■ **Task statement**
Transcribe the records below word for word, beginning with the first line and stopping after the line that contains "Task: Toggle Konten-/Ordnerliste visibility"; pictures are not part of the copy.

■ **Material provided**
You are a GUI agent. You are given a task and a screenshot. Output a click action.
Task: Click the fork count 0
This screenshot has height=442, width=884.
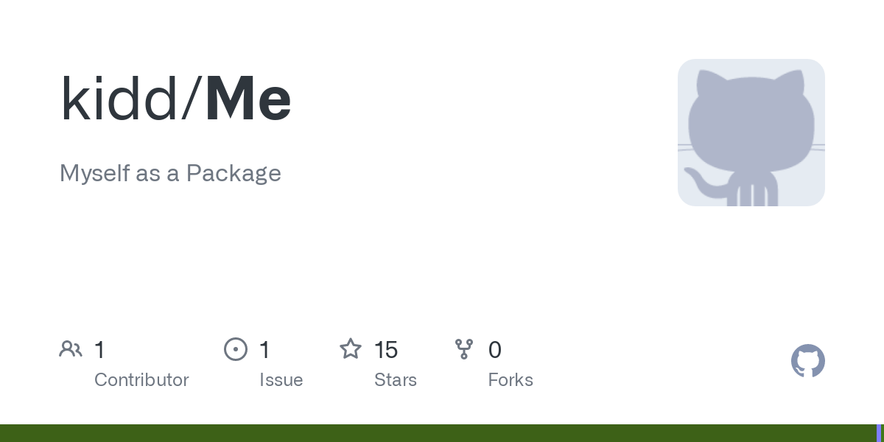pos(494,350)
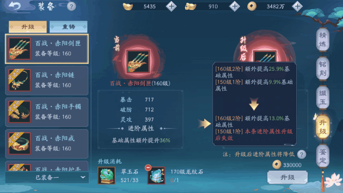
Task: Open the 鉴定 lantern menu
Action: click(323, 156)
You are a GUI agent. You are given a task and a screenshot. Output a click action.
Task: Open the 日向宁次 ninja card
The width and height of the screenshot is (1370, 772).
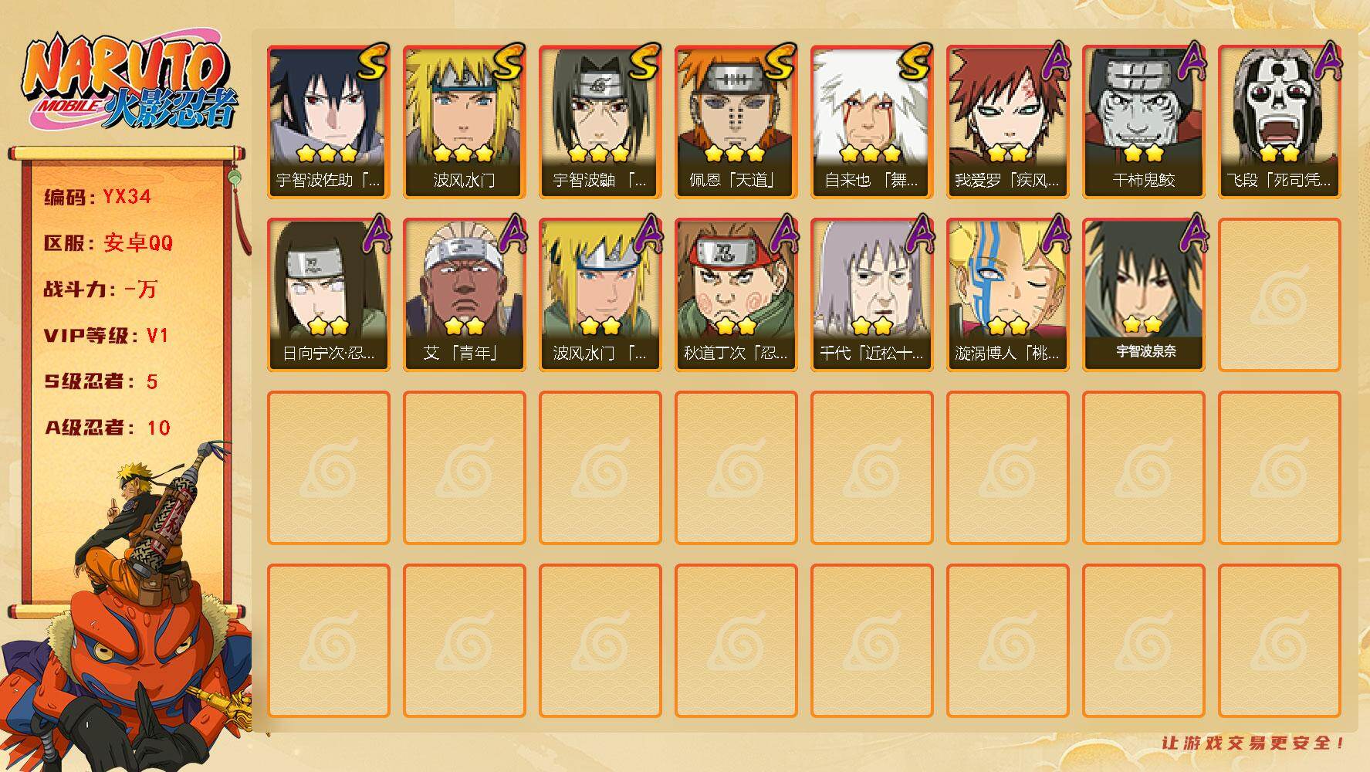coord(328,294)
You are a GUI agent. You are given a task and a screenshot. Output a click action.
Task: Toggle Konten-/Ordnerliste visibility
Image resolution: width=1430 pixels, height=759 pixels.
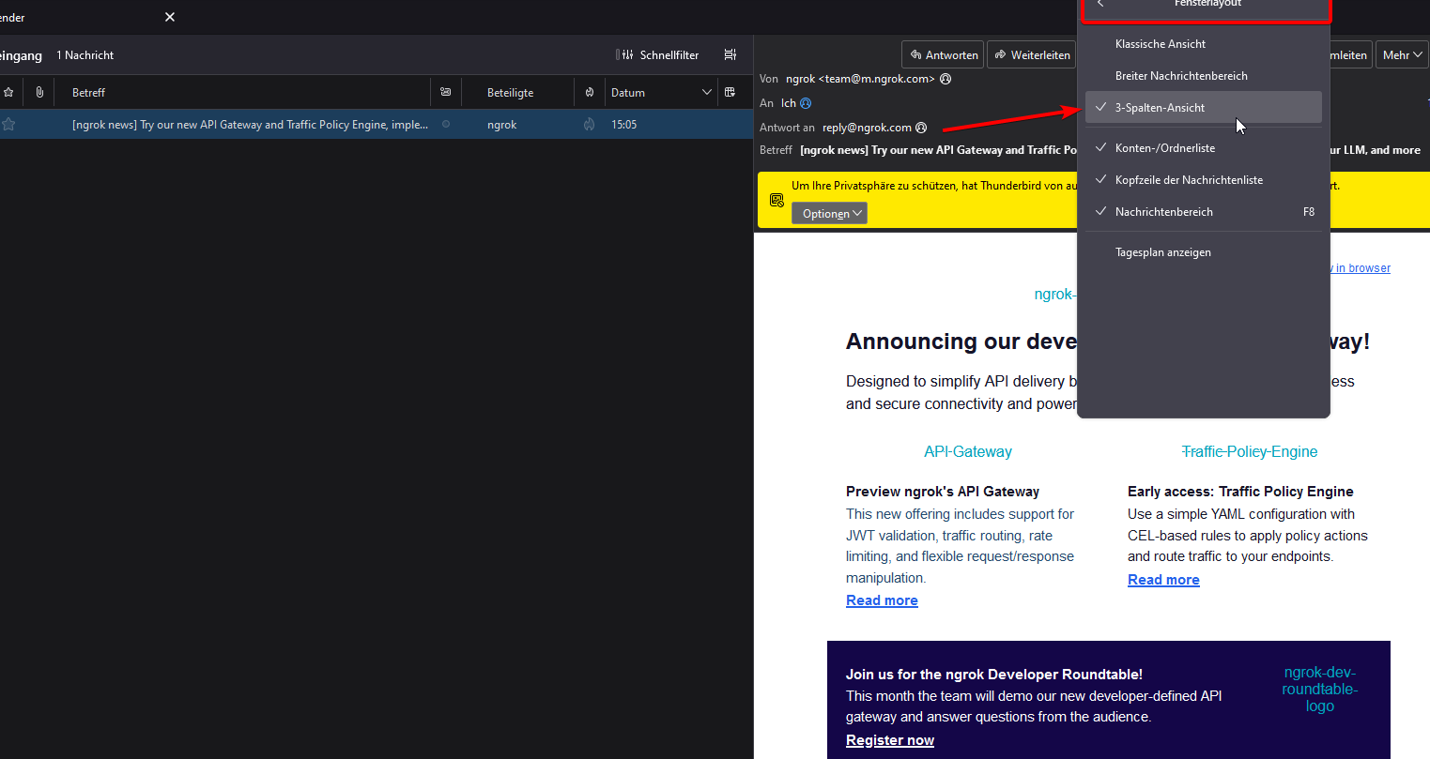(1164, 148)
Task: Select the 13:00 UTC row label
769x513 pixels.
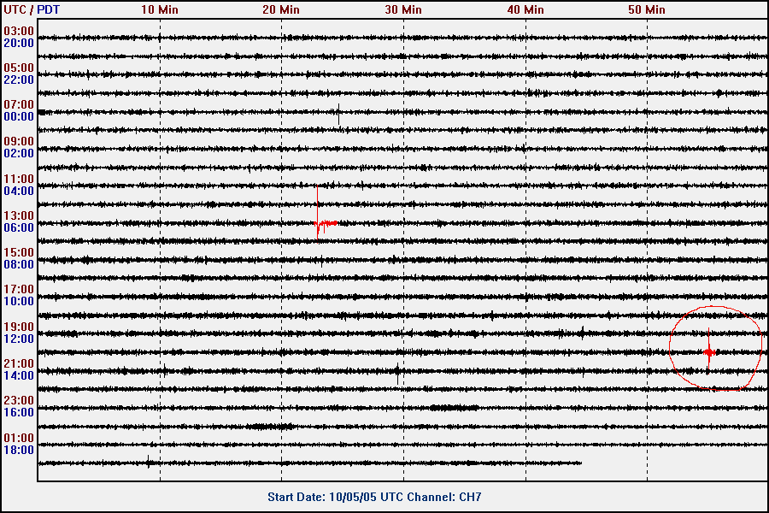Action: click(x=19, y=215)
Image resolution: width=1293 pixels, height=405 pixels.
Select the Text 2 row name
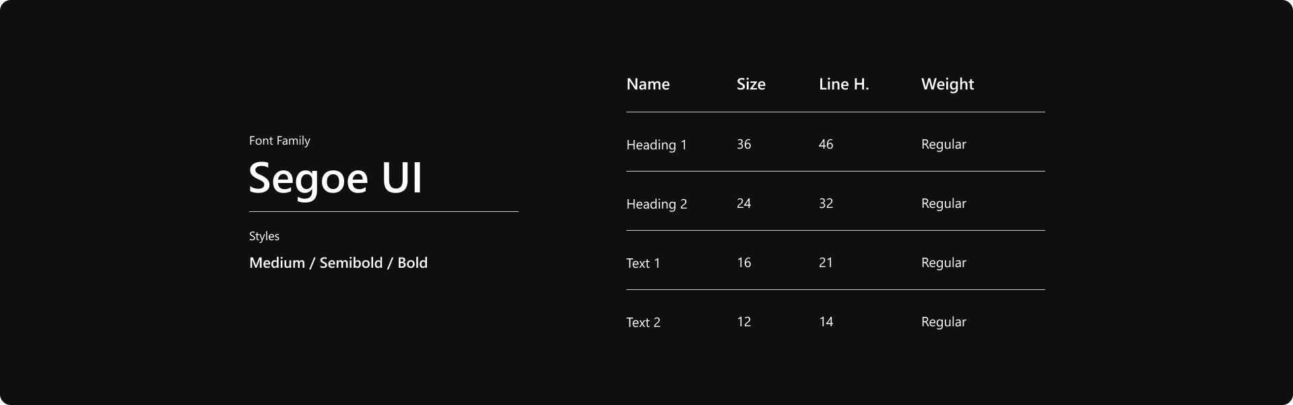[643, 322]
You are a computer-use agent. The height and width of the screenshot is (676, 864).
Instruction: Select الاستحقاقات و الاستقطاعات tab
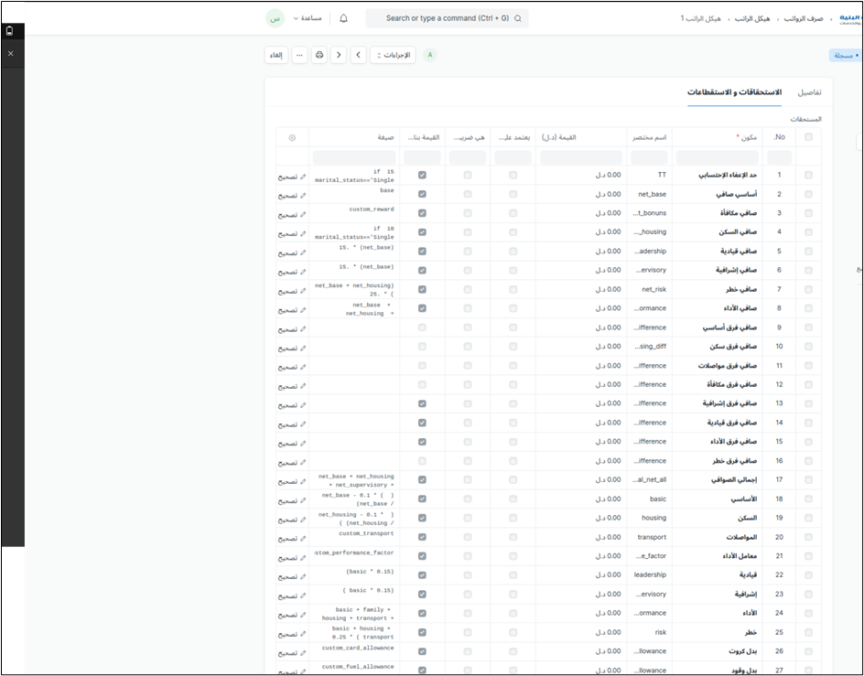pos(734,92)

■ **Solution for this task**
You are a GUI agent. You are given a task and a screenshot. Output a click action.
Task: Click the fork count 0
This screenshot has height=442, width=884.
pos(494,350)
Task: Open the 鉴定 lantern menu
Action: click(323, 156)
You are a GUI agent. You are given a task and a screenshot. Output a click action.
Task: Open the 日向宁次 ninja card
The width and height of the screenshot is (1370, 772).
coord(328,294)
You are a GUI agent. You are given a task and a screenshot. Output a click action.
Task: Toggle Konten-/Ordnerliste visibility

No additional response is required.